Time stamps assume the time zone rules specified by the TZ environment variable, or by the system default rules if TZ is not set. See (libc)TZ Variable section `Specifying the Time Zone with TZ' in The GNU C Library. You can avoid ambiguities during daylight saving transitions by using UTC time stamps.

The program accepts the following options. Also see Common options.

-a
--time=atime
--time=access
--time=use

Change the access time only.

-c
--no-create

Do not create files that do not exist.

-d
--date=time

Use time instead of the current time. It can contain month names, time zones, ‘am’ and ‘pm’, ‘yesterday’, etc. For example, ‘--date="2004-02-27 14:19:13.489392193 +0530"’ specifies the instant of time that is 489,392,193 nanoseconds after February 27, 2004 at 2:19:13 PM in a time zone that is 5 hours and 30 minutes east of UTC. See section Date input formats. File systems that do not support high-resolution time stamps silently ignore any excess precision here.

-f

Ignored; for compatibility with BSD versions of touch.

-m
--time=mtime
--time=modify

Change the modification time only.

-r file
--reference=file

Use the times of the reference file instead of the current time. If this option is combined with the ‘--date=time’ (‘-d time’) option, the reference file's time is the origin for any relative times given, but is otherwise ignored. For example, ‘-r foo -d '-5 seconds'’ specifies a time stamp equal to five seconds before the corresponding time stamp for ‘foo’.

-t [[CC]YY]MMDDhhmm[.ss]

Use the argument (optional four-digit or two-digit years, months, days, hours, minutes, optional seconds) instead of the current time. If the year is specified with only two digits, then CC is 20 for years in the range 0 … 68, and 19 for years in 69 … 99. If no digits of the year are specified, the argument is interpreted as a date in the current year.

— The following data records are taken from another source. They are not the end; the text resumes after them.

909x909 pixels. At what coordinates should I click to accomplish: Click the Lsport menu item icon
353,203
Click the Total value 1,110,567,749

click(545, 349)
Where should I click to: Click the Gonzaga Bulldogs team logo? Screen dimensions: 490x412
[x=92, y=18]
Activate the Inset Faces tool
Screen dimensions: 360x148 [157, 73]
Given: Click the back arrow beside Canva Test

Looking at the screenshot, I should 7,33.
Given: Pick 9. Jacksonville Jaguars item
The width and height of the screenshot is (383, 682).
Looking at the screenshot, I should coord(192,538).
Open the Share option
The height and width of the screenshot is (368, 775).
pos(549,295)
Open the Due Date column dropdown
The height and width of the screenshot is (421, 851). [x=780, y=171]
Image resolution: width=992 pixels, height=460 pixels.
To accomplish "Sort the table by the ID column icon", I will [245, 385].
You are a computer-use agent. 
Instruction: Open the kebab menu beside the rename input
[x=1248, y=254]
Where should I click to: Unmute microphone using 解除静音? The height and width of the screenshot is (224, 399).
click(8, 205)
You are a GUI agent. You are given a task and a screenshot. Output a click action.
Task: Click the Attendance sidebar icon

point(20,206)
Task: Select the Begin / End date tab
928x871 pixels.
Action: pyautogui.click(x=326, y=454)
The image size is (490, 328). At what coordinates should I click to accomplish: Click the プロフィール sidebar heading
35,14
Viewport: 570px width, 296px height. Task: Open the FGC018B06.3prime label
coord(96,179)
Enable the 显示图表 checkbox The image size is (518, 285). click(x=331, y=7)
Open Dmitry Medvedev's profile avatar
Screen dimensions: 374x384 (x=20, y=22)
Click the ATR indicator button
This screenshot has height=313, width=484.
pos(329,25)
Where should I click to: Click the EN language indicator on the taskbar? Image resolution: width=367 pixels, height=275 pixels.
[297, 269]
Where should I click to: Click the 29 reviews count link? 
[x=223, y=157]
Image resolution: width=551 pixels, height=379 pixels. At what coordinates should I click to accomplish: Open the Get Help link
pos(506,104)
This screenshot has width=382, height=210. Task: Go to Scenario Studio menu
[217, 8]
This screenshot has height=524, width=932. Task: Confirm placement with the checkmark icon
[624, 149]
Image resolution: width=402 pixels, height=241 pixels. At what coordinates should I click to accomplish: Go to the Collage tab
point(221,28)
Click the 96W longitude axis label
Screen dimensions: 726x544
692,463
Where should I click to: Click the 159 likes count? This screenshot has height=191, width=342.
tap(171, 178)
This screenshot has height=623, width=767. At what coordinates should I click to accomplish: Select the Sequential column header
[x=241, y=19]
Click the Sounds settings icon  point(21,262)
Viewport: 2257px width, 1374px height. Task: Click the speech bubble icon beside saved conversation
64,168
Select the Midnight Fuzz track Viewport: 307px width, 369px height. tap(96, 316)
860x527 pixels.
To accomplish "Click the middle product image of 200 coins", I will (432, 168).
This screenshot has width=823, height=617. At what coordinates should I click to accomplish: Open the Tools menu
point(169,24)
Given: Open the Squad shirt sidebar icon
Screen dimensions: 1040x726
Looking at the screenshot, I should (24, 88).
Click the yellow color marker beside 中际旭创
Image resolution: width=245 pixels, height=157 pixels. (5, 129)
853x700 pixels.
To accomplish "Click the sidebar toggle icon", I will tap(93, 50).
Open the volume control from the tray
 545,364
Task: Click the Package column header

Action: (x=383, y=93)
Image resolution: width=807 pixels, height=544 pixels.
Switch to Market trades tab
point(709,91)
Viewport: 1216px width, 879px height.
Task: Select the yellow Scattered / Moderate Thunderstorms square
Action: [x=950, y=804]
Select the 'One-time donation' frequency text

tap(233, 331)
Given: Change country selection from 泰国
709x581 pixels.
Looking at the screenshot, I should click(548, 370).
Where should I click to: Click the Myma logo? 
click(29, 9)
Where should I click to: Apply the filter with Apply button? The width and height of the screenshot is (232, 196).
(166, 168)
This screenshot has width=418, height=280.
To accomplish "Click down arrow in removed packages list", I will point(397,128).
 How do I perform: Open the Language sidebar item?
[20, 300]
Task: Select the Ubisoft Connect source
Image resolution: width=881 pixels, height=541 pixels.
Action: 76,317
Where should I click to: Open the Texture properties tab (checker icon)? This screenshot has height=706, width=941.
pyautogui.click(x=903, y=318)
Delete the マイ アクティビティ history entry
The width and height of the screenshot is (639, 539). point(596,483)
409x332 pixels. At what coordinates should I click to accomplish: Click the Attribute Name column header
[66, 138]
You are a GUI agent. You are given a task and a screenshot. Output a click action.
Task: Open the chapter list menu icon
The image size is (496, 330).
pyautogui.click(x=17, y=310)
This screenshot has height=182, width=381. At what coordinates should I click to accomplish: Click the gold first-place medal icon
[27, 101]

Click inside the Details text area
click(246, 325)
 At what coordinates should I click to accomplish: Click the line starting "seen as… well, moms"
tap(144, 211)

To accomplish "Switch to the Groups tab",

On older systems, touch supports an obsolete syntax, as follows. If no timestamp is given with any of the ‘-d’, ‘-r’, or ‘-t’ options, and if there are two or more files and the first file is of the form ‘MMDDhhmm[YY]’ and this would be a valid argument to the ‘-t’ option (if the YY, if any, were moved to the front), and if the represented year is in the range 1969–1999, that argument is interpreted as the time for the other files instead of as a file name. This obsolete behavior can be enabled or disabled with the _POSIX2_VERSION environment variable (see section Standards conformance), but portable scripts should avoid commands whose behavior depends on this variable. For example, use ‘touch ./12312359 main.c’ or ‘touch -t 12312359 main.c’ rather than the ambiguous ‘touch 12312359 main.c’.

An exit status of zero indicates success, and a nonzero value indicates failure.